Boys unhygienic doesn’t always mean they are poor

Recently, there was a storm raging on social media about the presumed appalling behaviour of the Ugandan born celebrated playwright, Mr. Alex Mukulu. Apparently, when judging a performing arts contest, he offended some when he bluntly and on camera rebuked three young men, contestants. Right after their dance performance and speaking in Luganda, he told them “muwunya (direct translation: you smell).”

A shot claimed of Alex Mukulu’s flabaggusted expression watching the performance which offended him did rounds on social media.

Mr. Mukulu went further and educated the contestants, whose repugnant unkept body smells offended him, that he had not been able to properly watch their performance, because they smelt; and so he was not in the position to judge the performance on artistic merit – their smelling had tainted their performance for him.

From a cultural anthropological perspective, what fascinated me the most about the raging debate was the fact that many commentators, Ugandans mostly, equated being smelly, dirty, unkept, to being materially poor; which is mostly a false assumption. It is not always the case that the materially poor are smelly, dirty and unkept. Conversely, it is not always the case that the materially wealthy are not smelly, not dirty and not unkept.

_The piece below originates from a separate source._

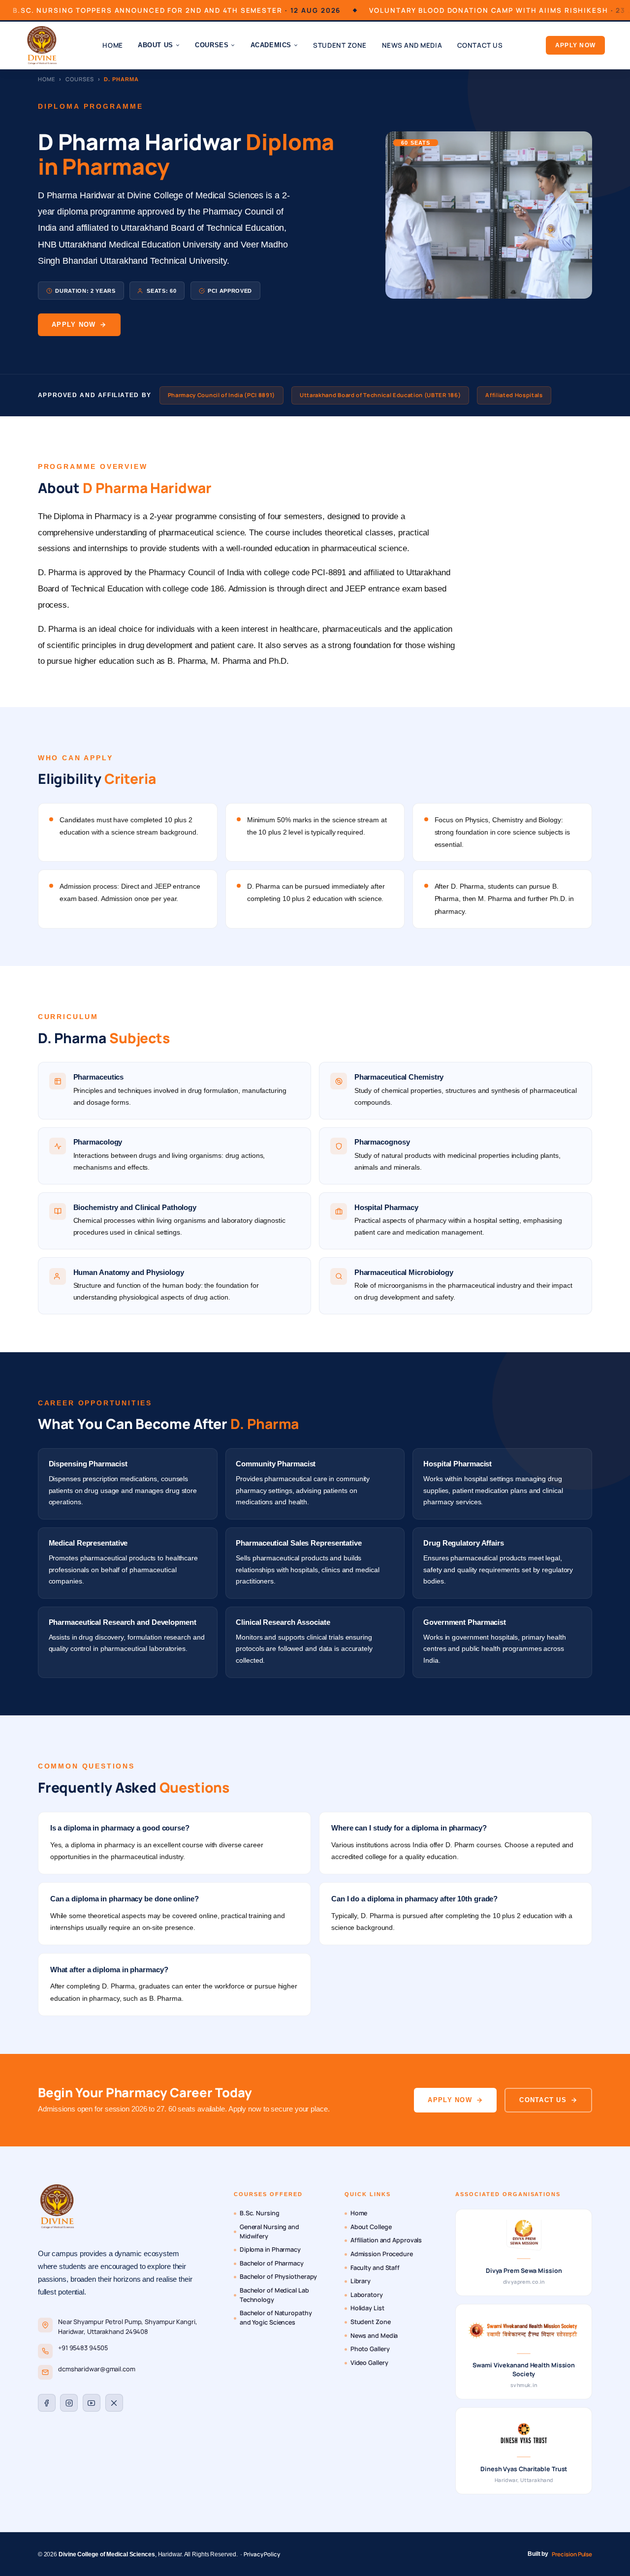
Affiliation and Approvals (386, 2240)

I recall some years back, for instances, when members of parliament were up in arms because the men, especially, had been accused of emitting unfriendly smells from their bodies, whilst present in the august house. Members of parliament cannot certainly be categorized as materially poor, not the Ugandan ones at least. Interestingly, moreover, some of the members of parliament who may have been emitting those offensive smells were likely doing so because they are materially wealthy.

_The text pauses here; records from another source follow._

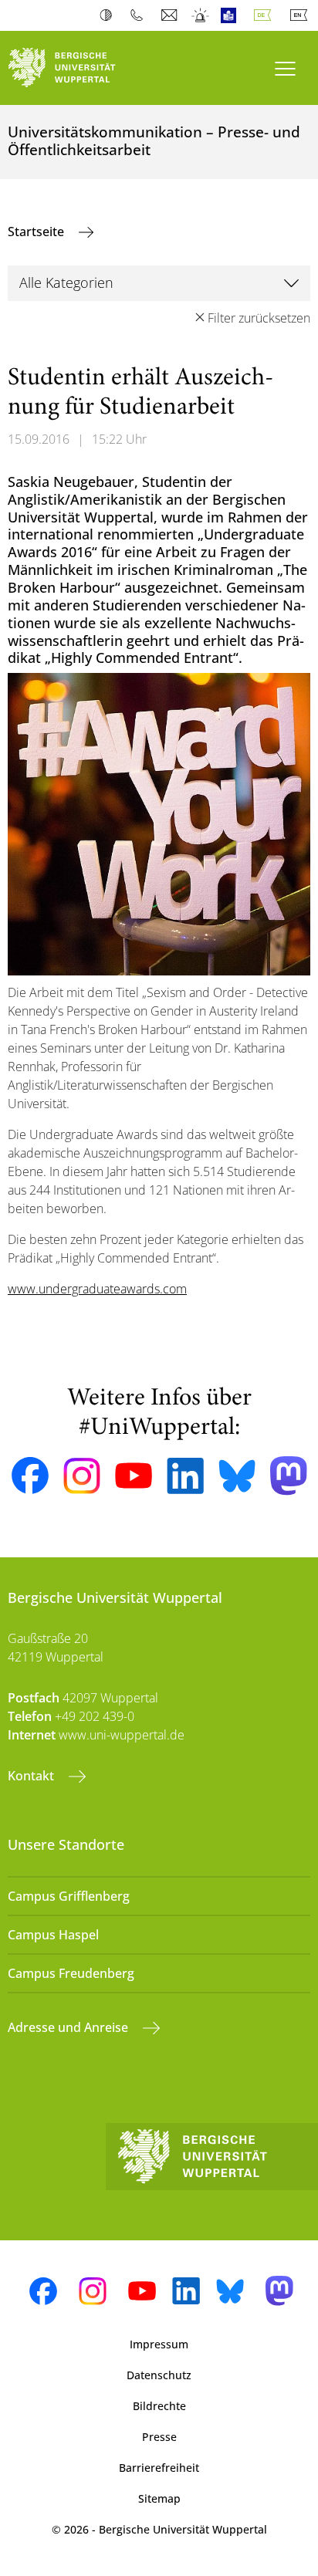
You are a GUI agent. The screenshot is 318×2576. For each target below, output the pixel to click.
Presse (159, 2436)
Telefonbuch (140, 15)
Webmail (171, 15)
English (301, 15)
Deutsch (265, 15)
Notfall (201, 15)
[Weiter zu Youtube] (133, 1475)
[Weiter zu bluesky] (236, 1475)
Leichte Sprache (232, 15)
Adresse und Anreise (69, 2027)
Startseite (37, 231)
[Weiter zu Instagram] (81, 1476)
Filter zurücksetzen (259, 317)
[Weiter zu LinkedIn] (185, 1476)
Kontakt (32, 1775)
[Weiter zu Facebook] (30, 1475)
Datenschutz (159, 2375)
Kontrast (109, 15)
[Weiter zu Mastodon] (288, 1476)
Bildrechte (159, 2406)
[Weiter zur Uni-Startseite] (79, 68)
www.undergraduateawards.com (97, 1288)
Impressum (159, 2344)
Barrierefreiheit (159, 2467)
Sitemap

“Unchanged socks or even shoes which hold on to sweat create a good growth environment for bacteria and a fungus, worsening matters. This is why it is important to maintain proper foot hygiene and wearing dry clean shoes and socks. Some people’s feet over sweat because they are genetically inclined and stress and anxiety simply makes it worse. Since you say you remove your shoes when you reach office, you should wash and dry them well when the shoes are off. Some foods containing garlic may increase foot odour.”

Daily Monitor

Yes, there is a tendency for Ugandan’s who are materially wealthy to sometimes dress inappropriately for weather conditions in Uganda. For example, wearing socks that are specifically made from fabrics that are intended to keep feet warm during winter in other parts of the world. Wearing socks and or closed shoes in warmer weather, such as Uganda has nearly all year round, may cause ones feet to sweat and inevitably cause them to smell.

Be that as it may, there are other reasons other than material poverty or material wealth that may cause one’s body to emit unpleasant smells One of the important ones is being unhygienic with one’s body – not bathing, not washing one’s clothes frequently enough, you get the drift – basically poverty of the mind.

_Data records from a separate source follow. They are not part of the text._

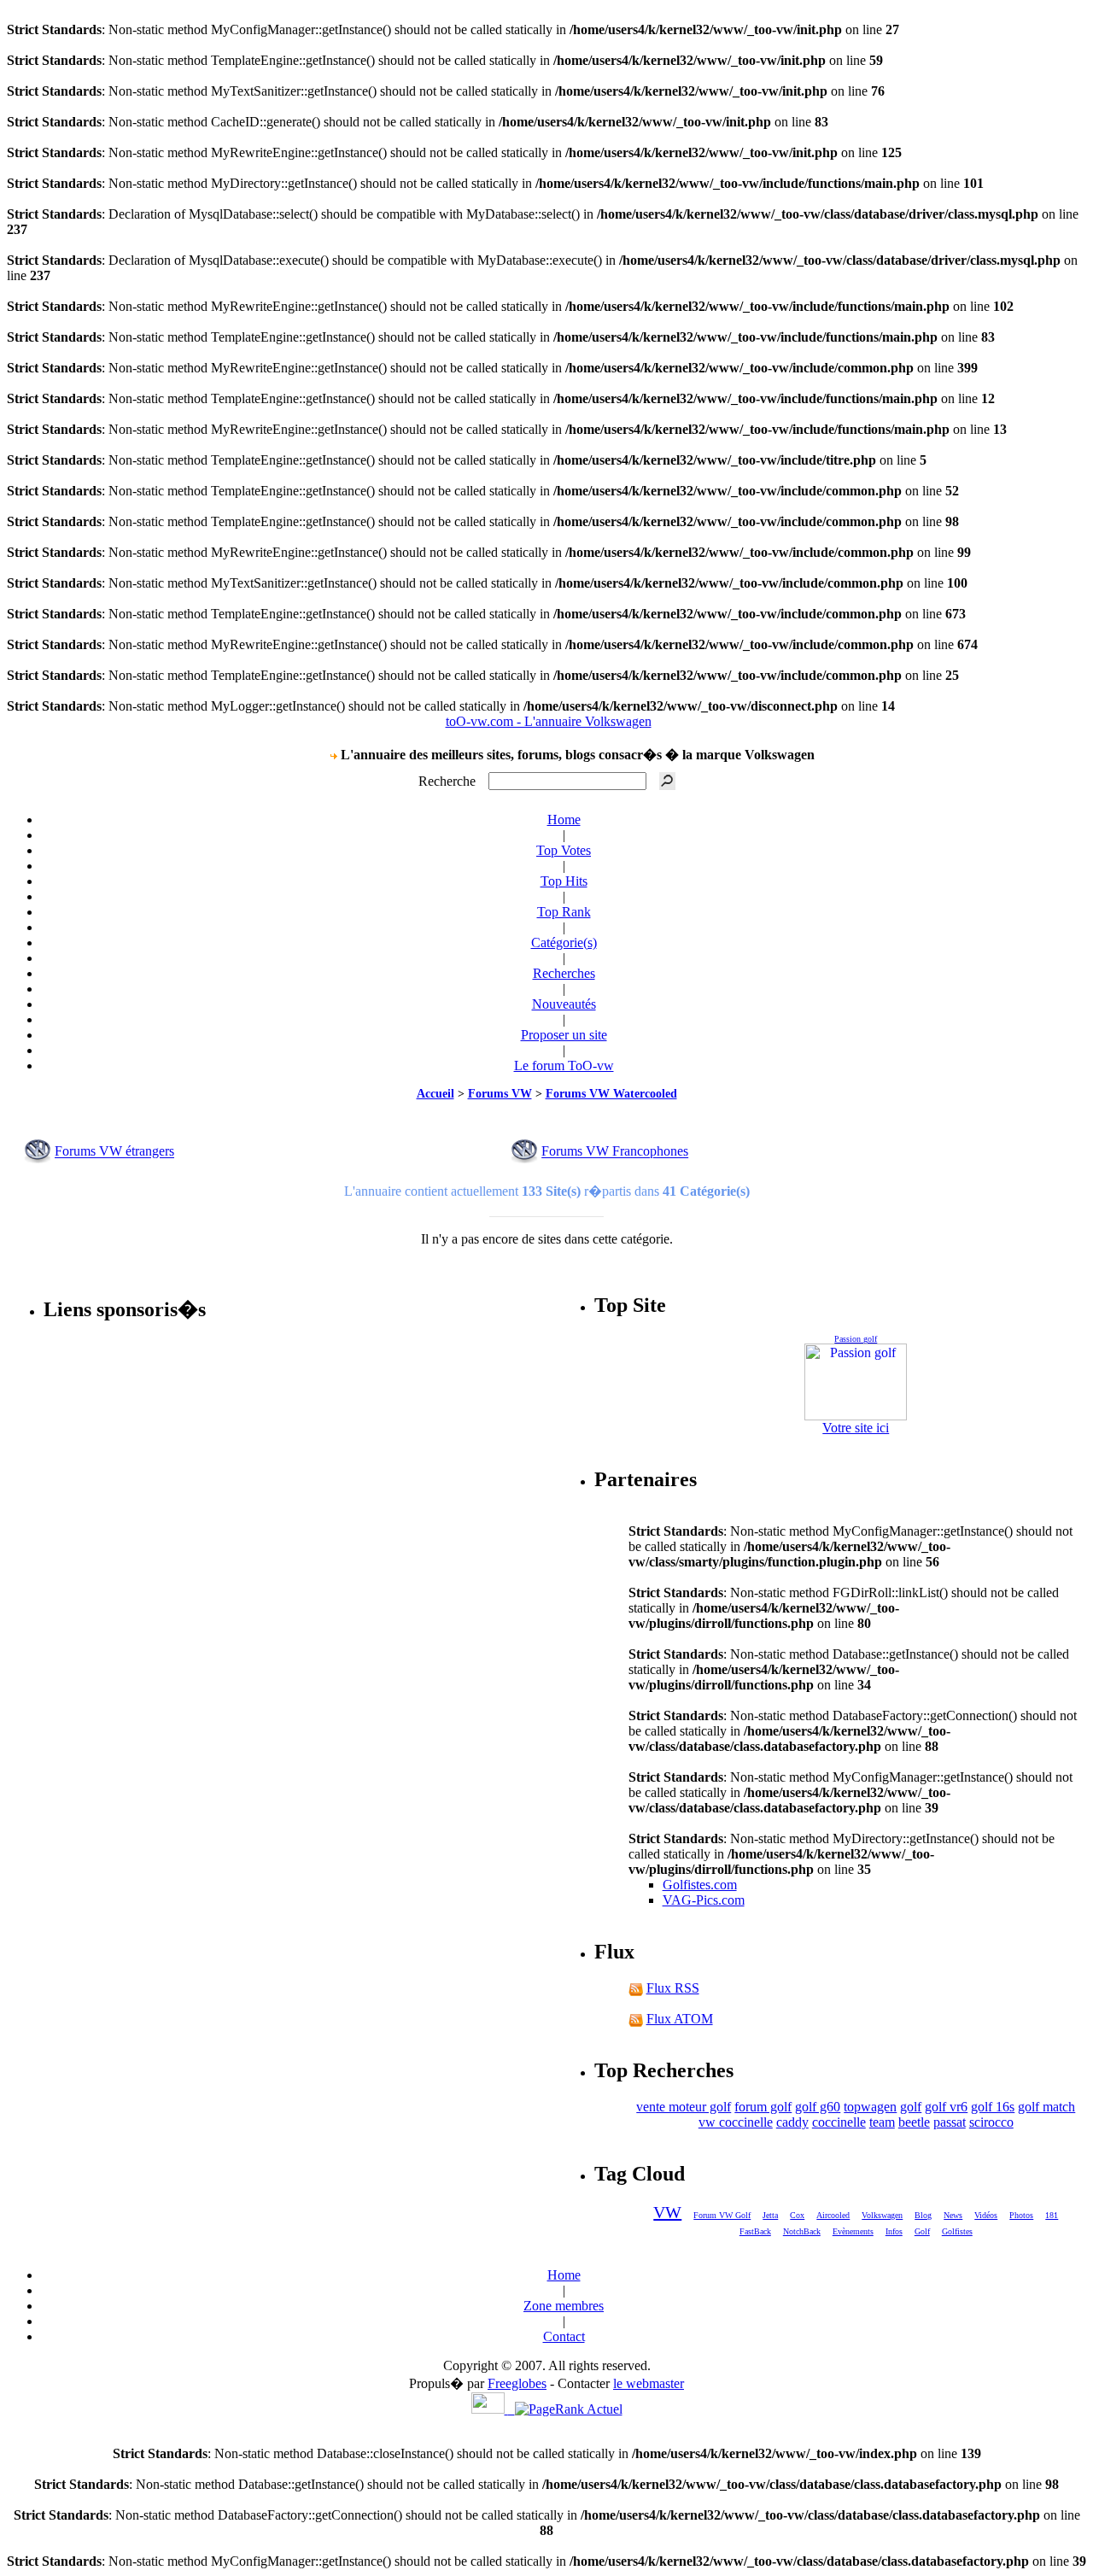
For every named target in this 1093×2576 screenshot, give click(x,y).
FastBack (755, 2231)
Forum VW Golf (722, 2215)
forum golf (763, 2106)
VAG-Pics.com (704, 1900)
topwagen (870, 2106)
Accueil (435, 1093)
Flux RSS (672, 1988)
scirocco (991, 2122)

According to Dr Ronald Ssekitoleko of Kampala Family Clinic, while sometimes foot odour is a health issue, lack of hygiene plays a big role. He says that while Dominic seemed clean, it was possible that there was a part of his body he just didn’t pay attention to – the feet.” Source: Daily Monitor

And if poverty of the mind was the case, and it was most likely so, then, some would argue, Mr. Mukulu’s confrontation was warranted and seemingly it worked. There are now several images of the cleaned up boys doing the rounds.